Exercise brief> When you reach the line containing "Task: Click the MySQL 5.6 version text", start transcribing exactly and continue through the last line of the data, skipping every picture.

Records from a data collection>
↓↓↓
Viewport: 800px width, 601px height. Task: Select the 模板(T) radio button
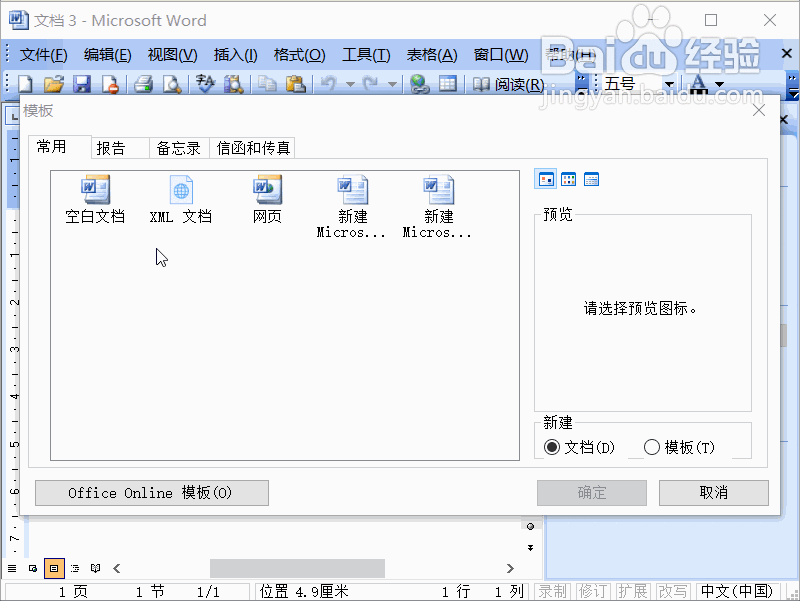pos(652,447)
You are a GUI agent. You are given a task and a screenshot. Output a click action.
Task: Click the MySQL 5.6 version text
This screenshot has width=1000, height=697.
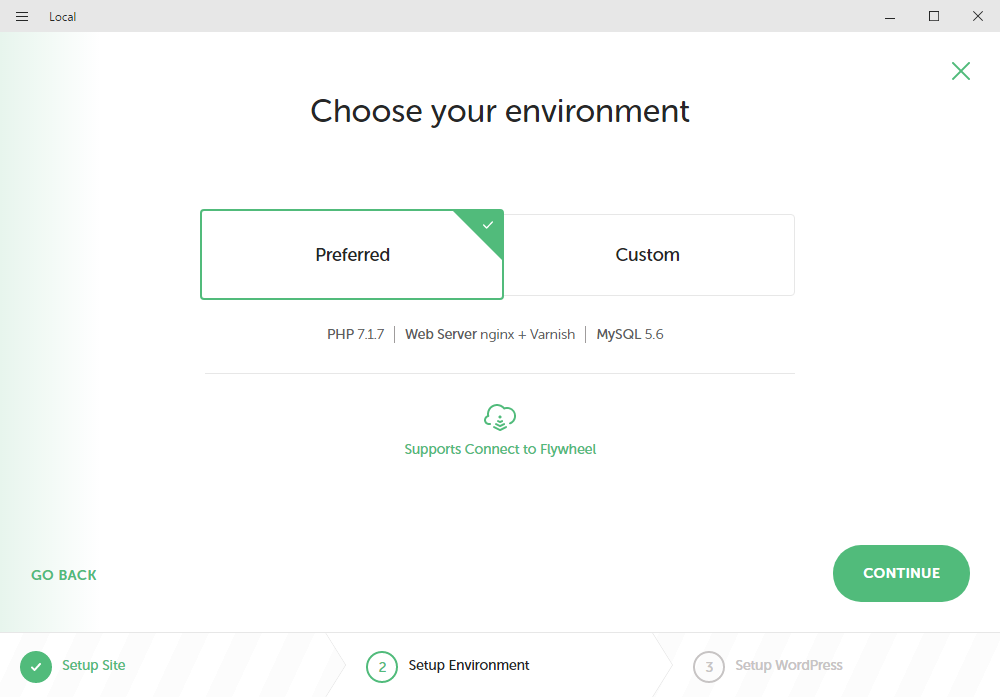[630, 335]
↑↑↑
Solved problem>
Task: Click the MySQL 5.6 version text
This screenshot has width=1000, height=697.
[630, 335]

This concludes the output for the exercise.